## [Task brief]
Every single entry should be printed exactly.

## [Supplied material]
[Start of section]

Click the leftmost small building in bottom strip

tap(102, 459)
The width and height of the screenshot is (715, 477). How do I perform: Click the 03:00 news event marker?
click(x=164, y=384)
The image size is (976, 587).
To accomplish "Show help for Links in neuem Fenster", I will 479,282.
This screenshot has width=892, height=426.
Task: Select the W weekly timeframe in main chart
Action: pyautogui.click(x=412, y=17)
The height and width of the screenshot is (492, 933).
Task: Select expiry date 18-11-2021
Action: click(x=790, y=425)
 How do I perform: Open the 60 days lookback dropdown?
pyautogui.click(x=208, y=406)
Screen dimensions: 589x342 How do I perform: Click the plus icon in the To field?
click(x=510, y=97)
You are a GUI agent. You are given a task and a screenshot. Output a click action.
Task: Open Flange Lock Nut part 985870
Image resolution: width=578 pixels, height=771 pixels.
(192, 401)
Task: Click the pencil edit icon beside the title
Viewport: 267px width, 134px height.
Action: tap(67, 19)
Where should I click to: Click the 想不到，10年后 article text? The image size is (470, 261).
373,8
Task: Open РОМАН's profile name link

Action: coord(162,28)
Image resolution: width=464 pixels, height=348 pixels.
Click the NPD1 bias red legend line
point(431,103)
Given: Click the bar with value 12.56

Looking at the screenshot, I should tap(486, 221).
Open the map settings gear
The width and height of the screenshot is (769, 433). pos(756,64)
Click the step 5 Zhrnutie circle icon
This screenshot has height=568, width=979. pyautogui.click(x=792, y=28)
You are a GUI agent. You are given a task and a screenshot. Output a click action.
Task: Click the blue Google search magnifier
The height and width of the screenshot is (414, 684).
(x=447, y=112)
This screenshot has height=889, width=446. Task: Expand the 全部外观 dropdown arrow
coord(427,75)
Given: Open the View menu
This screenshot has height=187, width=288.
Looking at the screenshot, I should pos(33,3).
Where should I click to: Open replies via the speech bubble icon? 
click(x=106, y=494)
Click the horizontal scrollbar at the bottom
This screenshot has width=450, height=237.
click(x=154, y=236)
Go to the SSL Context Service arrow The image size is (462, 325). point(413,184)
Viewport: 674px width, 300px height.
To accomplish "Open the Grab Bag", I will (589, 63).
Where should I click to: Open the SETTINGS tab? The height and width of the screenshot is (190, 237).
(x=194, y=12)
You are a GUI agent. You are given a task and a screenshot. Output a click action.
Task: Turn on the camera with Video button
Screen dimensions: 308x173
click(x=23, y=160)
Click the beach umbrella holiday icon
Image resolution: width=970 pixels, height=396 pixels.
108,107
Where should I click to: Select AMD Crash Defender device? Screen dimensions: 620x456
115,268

[End of section]

## [Exercise output]
Click the leftmost small building in bottom strip

tap(102, 459)
The width and height of the screenshot is (715, 477). How do I perform: Click the 03:00 news event marker?
click(x=164, y=384)
The image size is (976, 587).
To accomplish "Show help for Links in neuem Fenster", I will 479,282.
This screenshot has width=892, height=426.
Task: Select the W weekly timeframe in main chart
Action: pyautogui.click(x=412, y=17)
The height and width of the screenshot is (492, 933).
Task: Select expiry date 18-11-2021
Action: click(x=790, y=425)
 How do I perform: Open the 60 days lookback dropdown?
pyautogui.click(x=208, y=406)
Screen dimensions: 589x342 How do I perform: Click the plus icon in the To field?
click(x=510, y=97)
You are a GUI agent. You are given a task and a screenshot. Output a click action.
Task: Open Flange Lock Nut part 985870
Image resolution: width=578 pixels, height=771 pixels.
(192, 401)
Task: Click the pencil edit icon beside the title
Viewport: 267px width, 134px height.
Action: tap(67, 19)
Where should I click to: Click the 想不到，10年后 article text? The image size is (470, 261).
373,8
Task: Open РОМАН's profile name link

Action: coord(162,28)
Image resolution: width=464 pixels, height=348 pixels.
Click the NPD1 bias red legend line
point(431,103)
Given: Click the bar with value 12.56

Looking at the screenshot, I should tap(486, 221).
Open the map settings gear
The width and height of the screenshot is (769, 433). pos(756,64)
Click the step 5 Zhrnutie circle icon
This screenshot has height=568, width=979. pyautogui.click(x=792, y=28)
You are a GUI agent. You are given a task and a screenshot. Output a click action.
Task: Click the blue Google search magnifier
The height and width of the screenshot is (414, 684).
(x=447, y=112)
This screenshot has height=889, width=446. Task: Expand the 全部外观 dropdown arrow
coord(427,75)
Given: Open the View menu
This screenshot has height=187, width=288.
Looking at the screenshot, I should pos(33,3).
Where should I click to: Open replies via the speech bubble icon? 
click(x=106, y=494)
Click the horizontal scrollbar at the bottom
This screenshot has width=450, height=237.
click(x=154, y=236)
Go to the SSL Context Service arrow The image size is (462, 325). point(413,184)
Viewport: 674px width, 300px height.
To accomplish "Open the Grab Bag", I will (589, 63).
Where should I click to: Open the SETTINGS tab? The height and width of the screenshot is (190, 237).
(x=194, y=12)
You are a GUI agent. You are given a task and a screenshot. Output a click action.
Task: Turn on the camera with Video button
Screen dimensions: 308x173
click(x=23, y=160)
Click the beach umbrella holiday icon
Image resolution: width=970 pixels, height=396 pixels.
108,107
Where should I click to: Select AMD Crash Defender device? Screen dimensions: 620x456
115,268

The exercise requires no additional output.